Background: Various pharmacologic and non-pharmacologic approaches have been applied to reduce sublesional bone loss after spinal cord injury (SCI), and the results are inconsistent across the studies. The objective of this meta-analysis was to investigate whether the two most-studied interventions, bisphosphonate analogues and functional electrical stimulation (FES), could effectively decrease bone mineral density (BMD) attenuation and/or restore lost BMD in the SCI population.
Methods: Randomized controlled trials, quasi-experimental studies, and prospective follow-up studies employing bisphosphonates or FES to treat post-SCI osteoporosis were identified in PubMed and Scopus. The primary outcome was the percentage of BMD change from baseline measured by dual-energy X-ray absorptiometry (DEXA) or computed tomography (CT). Data were extracted from four points: the 3rd, 6th, 12th, and 18th month after intervention.

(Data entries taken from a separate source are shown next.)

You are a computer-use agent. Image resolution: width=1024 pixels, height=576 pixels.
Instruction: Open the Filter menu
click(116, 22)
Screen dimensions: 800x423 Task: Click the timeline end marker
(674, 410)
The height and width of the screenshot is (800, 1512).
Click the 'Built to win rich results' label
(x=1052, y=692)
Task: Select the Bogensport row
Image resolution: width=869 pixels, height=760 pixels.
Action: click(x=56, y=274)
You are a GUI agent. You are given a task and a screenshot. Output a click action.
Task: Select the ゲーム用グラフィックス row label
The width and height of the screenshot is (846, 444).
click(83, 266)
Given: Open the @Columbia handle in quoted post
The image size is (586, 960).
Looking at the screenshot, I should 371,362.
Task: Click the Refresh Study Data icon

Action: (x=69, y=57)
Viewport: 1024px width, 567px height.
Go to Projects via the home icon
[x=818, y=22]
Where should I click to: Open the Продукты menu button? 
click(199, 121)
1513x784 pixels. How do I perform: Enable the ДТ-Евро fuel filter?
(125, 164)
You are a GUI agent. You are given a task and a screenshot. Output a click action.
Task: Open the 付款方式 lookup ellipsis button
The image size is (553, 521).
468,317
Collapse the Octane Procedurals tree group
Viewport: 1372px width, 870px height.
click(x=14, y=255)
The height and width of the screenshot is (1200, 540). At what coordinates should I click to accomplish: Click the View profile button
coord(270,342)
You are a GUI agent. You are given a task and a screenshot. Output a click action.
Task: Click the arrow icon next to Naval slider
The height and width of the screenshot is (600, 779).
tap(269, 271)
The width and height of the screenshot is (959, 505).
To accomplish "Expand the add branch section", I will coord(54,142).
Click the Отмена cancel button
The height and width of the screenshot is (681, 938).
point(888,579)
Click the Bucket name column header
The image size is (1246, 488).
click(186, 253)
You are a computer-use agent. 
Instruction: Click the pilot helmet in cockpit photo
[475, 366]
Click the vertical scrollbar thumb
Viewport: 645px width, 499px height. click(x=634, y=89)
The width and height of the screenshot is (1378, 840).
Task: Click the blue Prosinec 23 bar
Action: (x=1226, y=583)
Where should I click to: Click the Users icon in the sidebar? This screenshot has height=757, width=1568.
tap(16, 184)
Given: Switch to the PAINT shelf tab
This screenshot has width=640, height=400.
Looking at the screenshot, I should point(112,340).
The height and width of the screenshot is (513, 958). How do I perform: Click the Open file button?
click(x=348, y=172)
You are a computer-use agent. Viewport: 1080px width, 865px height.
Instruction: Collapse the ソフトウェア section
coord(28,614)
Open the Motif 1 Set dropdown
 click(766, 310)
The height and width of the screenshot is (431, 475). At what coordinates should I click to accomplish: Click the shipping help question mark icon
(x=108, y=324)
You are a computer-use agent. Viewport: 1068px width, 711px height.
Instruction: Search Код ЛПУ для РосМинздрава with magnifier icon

Results: A total of 19 studies were included in the analysis and involved 364 patients and 14 healthy individuals. Acute SCI participants treated with bisphosphonate therapy demonstrated a trend toward less bone loss than participants who received placebos or usual care. A significant difference in BMD decline was noted between both groups at the 3rd and 12th month post-medication. The subgroup analysis failed to show the superiority of intravenous bisphosphonate over oral administration. Regarding FES training, chronic SCI patients had 5.96% (95% CI, 2.08% to 9.84%), 7.21% (95%CI, 1.79% to 12.62%), and 9.56% (95% CI, 2.86% to 16.26%) increases in BMD at the 3rd, 6th, and 12th months post-treatment, respectively. The studies employing FES ≥ 5 days per week were likely to have better effectiveness than studies using FES ≤ 3 days per week.
Conclusions: Our meta-analysis indicated bisphosphonate administration early following SCI effectively attenuated sublesional bone loss. FES intervention for chronic SCI patients could significantly increase sublesional BMD near the site of maximal mechanical loading.